How does an extra mid-size core affect power consumption?
Today, it seems to be all the rage for automotive manufacturers to try to continuously one up the competition by announcing a new transmission that has more gears or “speeds.” (Popular Mechanics did a nice article about why you would want more gears.) Basically, transmission designers want to keep the engine operating at or near its peak operating efficiency point and extend the operating range of the vehicle. For example, Mercedes now offers a 9-speed automatic, the 9G-TRONIC. Continuously variable transmissions sort of take this concept to its logical extreme by holding the engine at its peak efficiency point and changing the velocity by continuously changing the gearing ratio.

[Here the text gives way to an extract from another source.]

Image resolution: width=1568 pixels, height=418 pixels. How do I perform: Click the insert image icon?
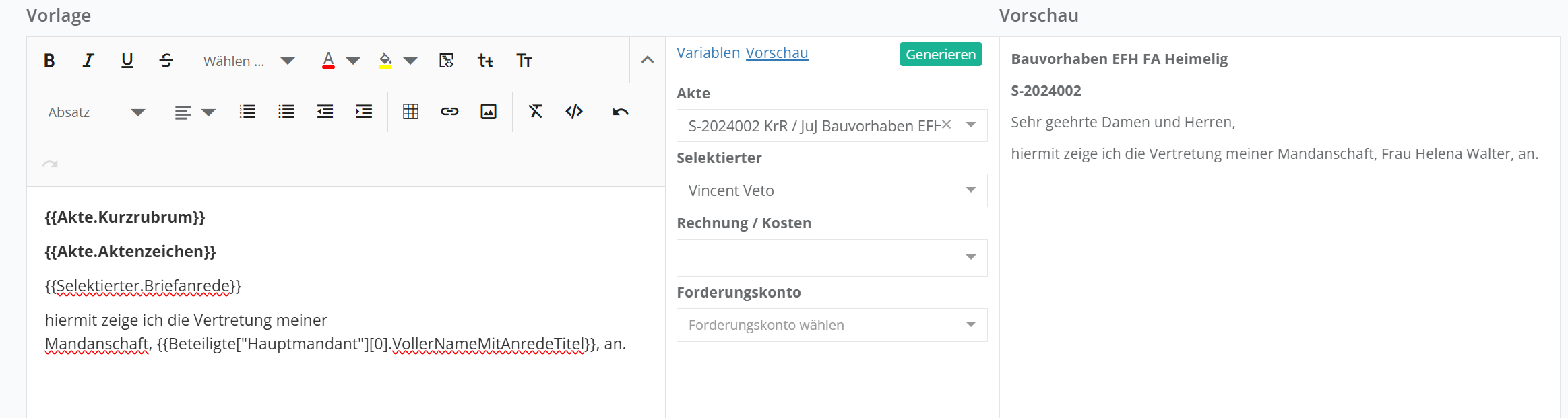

Building on this concept, MediaTek announced its Helio X20: The First Tri-Gear Mobile SoC with CorePilot 3.0 Technology at the 28th Hot Chips conference this week in Cupertino, Calif. So you may be asking what’s a tri-gear SoC? Glad you asked. Using our automotive analogy, we can think of voltage as the accelerator and frequency as the RPM. If we scale the frequency using the voltage, analogous to controlling the RPM with the gas pedal, then how fast we’ll go will be determined by the gearing x the RPM. And the amount of computation we’ll perform will be determined by the frequency x the number of instructions per cycle (IPC) capability of the processor core.
Many SoC designers have long leveraged off of ARM’s big.LITTLE technology by using two different cores, one with lower IPC, better energy-efficiency and lower compute capability, and a second core designed with higher IPC, higher compute capability and less energy efficiency. Again, comparing to automobiles, if you buy a faster car you typically expect lower fuel economy. And for the Tesla drivers out there, the faster you drive your Tesla the shorter will be your overall travel range, too. So we can think of big.LITTLE as a twin-gear system. You use the lighter (low gear) core for light task loads and the heavier (high gear) core for the heavy task loads.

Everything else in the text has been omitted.